Would you print, word for word, only the lines running from the line with "The width and" to the last line of the entries, without the pictures?

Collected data
◇ ◇ ◇ ◇
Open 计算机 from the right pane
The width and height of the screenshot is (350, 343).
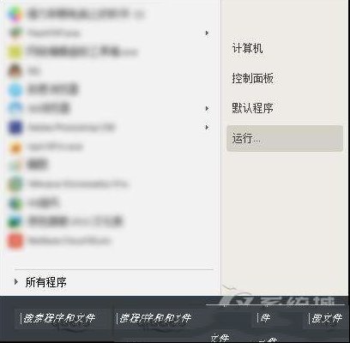tap(247, 48)
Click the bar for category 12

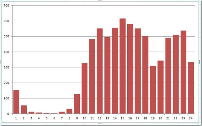tap(100, 71)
◇ ◇ ◇ ◇
FINAL ANSWER –
The width and height of the screenshot is (350, 343).
tap(247, 48)
Click the bar for category 12

tap(100, 71)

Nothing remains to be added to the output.